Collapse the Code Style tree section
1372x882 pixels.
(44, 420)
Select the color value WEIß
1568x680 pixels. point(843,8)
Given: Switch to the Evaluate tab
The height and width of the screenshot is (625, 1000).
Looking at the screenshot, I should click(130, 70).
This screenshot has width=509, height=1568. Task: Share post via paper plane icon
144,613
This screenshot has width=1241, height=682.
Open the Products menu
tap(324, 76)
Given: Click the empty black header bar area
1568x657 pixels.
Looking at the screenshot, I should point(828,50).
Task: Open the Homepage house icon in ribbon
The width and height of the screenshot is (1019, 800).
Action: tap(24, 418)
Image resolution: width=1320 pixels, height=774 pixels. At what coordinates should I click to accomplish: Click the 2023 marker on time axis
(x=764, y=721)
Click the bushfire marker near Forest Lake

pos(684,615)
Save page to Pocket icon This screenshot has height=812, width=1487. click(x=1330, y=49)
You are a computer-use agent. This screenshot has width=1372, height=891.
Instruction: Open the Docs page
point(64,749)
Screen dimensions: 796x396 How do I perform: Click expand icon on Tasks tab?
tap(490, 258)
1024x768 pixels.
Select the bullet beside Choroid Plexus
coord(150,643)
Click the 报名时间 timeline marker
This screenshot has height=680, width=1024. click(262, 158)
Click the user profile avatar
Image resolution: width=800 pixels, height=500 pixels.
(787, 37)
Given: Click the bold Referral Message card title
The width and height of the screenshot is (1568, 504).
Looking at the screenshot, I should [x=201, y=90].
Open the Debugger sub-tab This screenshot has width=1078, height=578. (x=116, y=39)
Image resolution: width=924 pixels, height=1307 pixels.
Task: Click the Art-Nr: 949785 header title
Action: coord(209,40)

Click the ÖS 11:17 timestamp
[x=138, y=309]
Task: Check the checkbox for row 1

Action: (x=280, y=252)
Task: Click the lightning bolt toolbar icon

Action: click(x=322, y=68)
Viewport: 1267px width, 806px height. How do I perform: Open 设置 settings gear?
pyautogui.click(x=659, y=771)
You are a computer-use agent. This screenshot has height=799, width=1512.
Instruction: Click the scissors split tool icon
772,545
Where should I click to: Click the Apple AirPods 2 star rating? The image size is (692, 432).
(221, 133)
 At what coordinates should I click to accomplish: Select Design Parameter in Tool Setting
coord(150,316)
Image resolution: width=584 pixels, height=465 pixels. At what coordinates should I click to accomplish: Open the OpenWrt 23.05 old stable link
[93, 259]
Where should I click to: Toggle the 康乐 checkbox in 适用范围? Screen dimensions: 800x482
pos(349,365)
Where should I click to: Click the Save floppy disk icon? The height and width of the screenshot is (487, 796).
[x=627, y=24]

::::::::

→ **REQUIREMENT**: Copy out the whole listing above word for word, keeping every line in its original order.

→ **RESULT OF THIS EXERCISE**:
Collapse the Code Style tree section
1372x882 pixels.
(44, 420)
Select the color value WEIß
1568x680 pixels. point(843,8)
Given: Switch to the Evaluate tab
The height and width of the screenshot is (625, 1000).
Looking at the screenshot, I should click(130, 70).
This screenshot has width=509, height=1568. Task: Share post via paper plane icon
144,613
This screenshot has width=1241, height=682.
Open the Products menu
tap(324, 76)
Given: Click the empty black header bar area
1568x657 pixels.
Looking at the screenshot, I should point(828,50).
Task: Open the Homepage house icon in ribbon
The width and height of the screenshot is (1019, 800).
Action: tap(24, 418)
Image resolution: width=1320 pixels, height=774 pixels. At what coordinates should I click to accomplish: Click the 2023 marker on time axis
(x=764, y=721)
Click the bushfire marker near Forest Lake

pos(684,615)
Save page to Pocket icon This screenshot has height=812, width=1487. click(x=1330, y=49)
You are a computer-use agent. This screenshot has width=1372, height=891.
Instruction: Open the Docs page
point(64,749)
Screen dimensions: 796x396 How do I perform: Click expand icon on Tasks tab?
tap(490, 258)
1024x768 pixels.
Select the bullet beside Choroid Plexus
coord(150,643)
Click the 报名时间 timeline marker
This screenshot has height=680, width=1024. click(262, 158)
Click the user profile avatar
Image resolution: width=800 pixels, height=500 pixels.
(787, 37)
Given: Click the bold Referral Message card title
The width and height of the screenshot is (1568, 504).
Looking at the screenshot, I should [x=201, y=90].
Open the Debugger sub-tab This screenshot has width=1078, height=578. (x=116, y=39)
Image resolution: width=924 pixels, height=1307 pixels.
Task: Click the Art-Nr: 949785 header title
Action: coord(209,40)

Click the ÖS 11:17 timestamp
[x=138, y=309]
Task: Check the checkbox for row 1

Action: (x=280, y=252)
Task: Click the lightning bolt toolbar icon

Action: click(x=322, y=68)
Viewport: 1267px width, 806px height. How do I perform: Open 设置 settings gear?
pyautogui.click(x=659, y=771)
You are a computer-use agent. This screenshot has height=799, width=1512.
Instruction: Click the scissors split tool icon
772,545
Where should I click to: Click the Apple AirPods 2 star rating? The image size is (692, 432).
(221, 133)
 At what coordinates should I click to accomplish: Select Design Parameter in Tool Setting
coord(150,316)
Image resolution: width=584 pixels, height=465 pixels. At what coordinates should I click to accomplish: Open the OpenWrt 23.05 old stable link
[93, 259]
Where should I click to: Toggle the 康乐 checkbox in 适用范围? Screen dimensions: 800x482
pos(349,365)
Where should I click to: Click the Save floppy disk icon? The height and width of the screenshot is (487, 796).
[x=627, y=24]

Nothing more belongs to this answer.